Takeaways From the Hearing in the Georgia Trump Case


It was one of the most striking developments yet in the Georgia election interference case against former President Donald J. Trump and his allies: The two lead prosecutors took the witness stand Thursday in a daylong hearing, with defense attorneys grilling them about their personal lives.

The defense is arguing that Fani Willis, the Fulton County district attorney, and her office should be disqualified and removed from the prosecution, accusing her of benefiting financially from a relationship with the lead prosecutor that she hired to manage the case, Nathan Wade.

If the judge removes them from the case, it would delay and potentially derail a proceeding that has major implications for the 2024 presidential election. Here are takeaways from the combative hearing:

In some of the sharpest questioning of the day, defense lawyers pressed Mr. Wade on his finances, attempting to raise doubt about his assertions that Ms. Willis had repaid him with cash for her share of expensive trips while they were dating, including to Belize, Aruba, Tennessee and California.

Mr. Wade called Ms. Willis an “independent strong woman” who insisted that “she is going to pay her own way.” Regarding a trip to California, he said, “everything we did when we got into Napa, she paid for.” But Mr. Wade also said she typically reimbursed him in cash, so there were no receipts available.

Ms. Willis forcefully rebutted suggestions that she had not paid her share of the trips, saying that she keeps thousands of dollars in cash secured at her home. “For many many years, I’ve kept money in my house,” she said.

Defense attorneys have said that the relationship between the two prosecutors started before Mr. Wade was hired in November 2021. Ms. Willis and Mr. Wade have disputed that, saying the relationship started in early 2022.

Their timeline was disputed Thursday by testimony from a former friend of Ms. Willis, Robin Bryant-Yeartie, who said she had “no doubt” that the two had started a romantic relationship earlier than they have claimed.

But Mr. Wade, who testified for several hours, stood firm in the assertion that the relationship began only after he was hired. He also revealed that it had ended in summer 2023.

The sparring between Ms. Willis and the defense lawyers grew so tense at various points that the presiding judge, Scott McAfee, warned the parties several times to limit their answers in order to preserve decorum.

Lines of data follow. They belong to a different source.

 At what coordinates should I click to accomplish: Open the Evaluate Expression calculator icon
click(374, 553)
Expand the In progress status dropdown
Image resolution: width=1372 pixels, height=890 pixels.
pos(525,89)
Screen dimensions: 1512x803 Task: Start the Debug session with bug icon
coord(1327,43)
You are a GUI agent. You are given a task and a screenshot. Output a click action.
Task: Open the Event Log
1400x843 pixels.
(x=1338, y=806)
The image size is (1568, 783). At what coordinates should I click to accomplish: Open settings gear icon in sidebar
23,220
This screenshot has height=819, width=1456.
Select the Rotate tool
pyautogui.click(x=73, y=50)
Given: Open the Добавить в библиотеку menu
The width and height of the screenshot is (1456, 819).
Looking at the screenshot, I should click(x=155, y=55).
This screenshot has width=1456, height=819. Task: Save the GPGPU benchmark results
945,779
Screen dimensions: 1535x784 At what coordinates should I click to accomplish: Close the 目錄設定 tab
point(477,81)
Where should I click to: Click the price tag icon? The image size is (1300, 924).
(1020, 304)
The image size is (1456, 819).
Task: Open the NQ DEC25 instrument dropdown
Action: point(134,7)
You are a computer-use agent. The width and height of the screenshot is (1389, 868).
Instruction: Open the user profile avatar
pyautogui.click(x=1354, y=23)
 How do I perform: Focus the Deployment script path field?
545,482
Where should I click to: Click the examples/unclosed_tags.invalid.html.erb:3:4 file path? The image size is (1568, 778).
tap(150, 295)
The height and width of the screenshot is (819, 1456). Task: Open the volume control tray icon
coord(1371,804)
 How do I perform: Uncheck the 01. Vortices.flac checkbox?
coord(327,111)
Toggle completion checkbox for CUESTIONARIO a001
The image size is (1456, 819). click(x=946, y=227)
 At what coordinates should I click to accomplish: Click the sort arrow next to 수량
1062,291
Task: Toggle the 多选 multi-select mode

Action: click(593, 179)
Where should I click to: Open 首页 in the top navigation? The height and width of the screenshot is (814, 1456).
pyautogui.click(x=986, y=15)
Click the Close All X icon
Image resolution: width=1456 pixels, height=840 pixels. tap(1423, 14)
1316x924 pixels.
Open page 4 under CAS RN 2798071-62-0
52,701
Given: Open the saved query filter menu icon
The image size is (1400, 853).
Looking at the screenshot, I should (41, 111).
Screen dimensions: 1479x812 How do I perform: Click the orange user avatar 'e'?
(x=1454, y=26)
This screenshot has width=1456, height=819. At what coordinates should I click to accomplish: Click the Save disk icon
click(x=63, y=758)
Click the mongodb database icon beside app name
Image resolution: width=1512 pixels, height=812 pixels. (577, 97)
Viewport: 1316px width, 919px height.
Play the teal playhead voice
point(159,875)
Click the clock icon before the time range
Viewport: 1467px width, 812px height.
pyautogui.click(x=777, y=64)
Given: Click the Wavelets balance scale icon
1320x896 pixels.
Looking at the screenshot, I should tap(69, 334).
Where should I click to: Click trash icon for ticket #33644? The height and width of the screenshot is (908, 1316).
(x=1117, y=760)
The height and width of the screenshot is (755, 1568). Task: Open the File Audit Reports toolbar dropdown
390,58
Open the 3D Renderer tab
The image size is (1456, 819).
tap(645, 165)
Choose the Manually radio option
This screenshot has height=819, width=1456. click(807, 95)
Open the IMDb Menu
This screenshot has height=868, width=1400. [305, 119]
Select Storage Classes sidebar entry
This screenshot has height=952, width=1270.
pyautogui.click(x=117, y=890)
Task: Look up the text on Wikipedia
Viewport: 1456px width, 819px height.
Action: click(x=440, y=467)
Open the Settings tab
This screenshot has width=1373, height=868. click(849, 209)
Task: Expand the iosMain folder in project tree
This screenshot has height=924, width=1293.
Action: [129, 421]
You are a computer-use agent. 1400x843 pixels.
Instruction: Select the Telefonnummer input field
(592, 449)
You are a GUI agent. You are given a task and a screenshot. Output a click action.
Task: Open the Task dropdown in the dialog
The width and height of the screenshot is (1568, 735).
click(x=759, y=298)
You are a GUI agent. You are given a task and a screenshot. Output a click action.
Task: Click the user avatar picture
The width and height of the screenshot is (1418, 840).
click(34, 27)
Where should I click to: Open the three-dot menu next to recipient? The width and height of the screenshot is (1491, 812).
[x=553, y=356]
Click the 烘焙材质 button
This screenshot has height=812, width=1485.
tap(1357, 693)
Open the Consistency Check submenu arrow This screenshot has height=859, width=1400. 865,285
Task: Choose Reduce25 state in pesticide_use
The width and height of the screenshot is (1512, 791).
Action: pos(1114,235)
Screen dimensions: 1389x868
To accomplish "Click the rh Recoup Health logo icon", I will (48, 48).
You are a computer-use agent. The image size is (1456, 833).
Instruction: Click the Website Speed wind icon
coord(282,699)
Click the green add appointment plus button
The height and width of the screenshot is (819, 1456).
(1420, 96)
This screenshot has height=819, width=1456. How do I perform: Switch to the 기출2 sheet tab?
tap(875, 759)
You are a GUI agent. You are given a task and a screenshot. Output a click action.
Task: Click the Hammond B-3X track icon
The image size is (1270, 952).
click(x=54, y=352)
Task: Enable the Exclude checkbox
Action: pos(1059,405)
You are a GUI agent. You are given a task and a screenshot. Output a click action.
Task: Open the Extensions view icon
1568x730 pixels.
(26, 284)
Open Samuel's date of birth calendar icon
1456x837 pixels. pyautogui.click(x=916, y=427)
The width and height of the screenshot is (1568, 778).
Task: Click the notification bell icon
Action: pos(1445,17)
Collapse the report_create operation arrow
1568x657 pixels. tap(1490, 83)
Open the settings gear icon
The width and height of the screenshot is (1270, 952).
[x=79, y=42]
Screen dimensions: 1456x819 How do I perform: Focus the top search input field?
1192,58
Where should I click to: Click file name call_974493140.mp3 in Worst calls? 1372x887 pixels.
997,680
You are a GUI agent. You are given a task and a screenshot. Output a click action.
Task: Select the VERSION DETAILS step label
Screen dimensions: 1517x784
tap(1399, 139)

Ms. Willis angrily accused defense lawyers of spreading lies about her and Mr. Wade.

“I’m not on trial, no matter how hard you try to put me on trial,” she told a defense attorney, Ashleigh Merchant, at one point. It is the defendants, she said, who are on trial for trying to steal an election.

If Judge McAfee determines that Ms. Willis has a conflict of interest, and that it merits disqualification, the case would then be reassigned to another Georgia prosecutor, who would have the ability to continue with the case exactly as it is, make major changes — such as adding or dropping charges or defendants — or to even drop the case altogether.

It would be up to a state entity called the Prosecuting Attorneys’ Council of Georgia to find someone else to take up the case. The council’s executive director, Pete Skandalakis, has been criticized for moving slowly in the effort to find a prosecutor to consider whether Georgia’s lieutenant governor, Burt Jones, should also face charges related to the Trump case.

But the case against Mr. Trump and the other defendants is a different circumstance, since a grand jury has already handed down charges. Mr. Trump and 18 of his allies were charged last August with racketeering in connection with a plot to subvert the 2020 presidential election results. Four of the defendants have already pleaded guilty.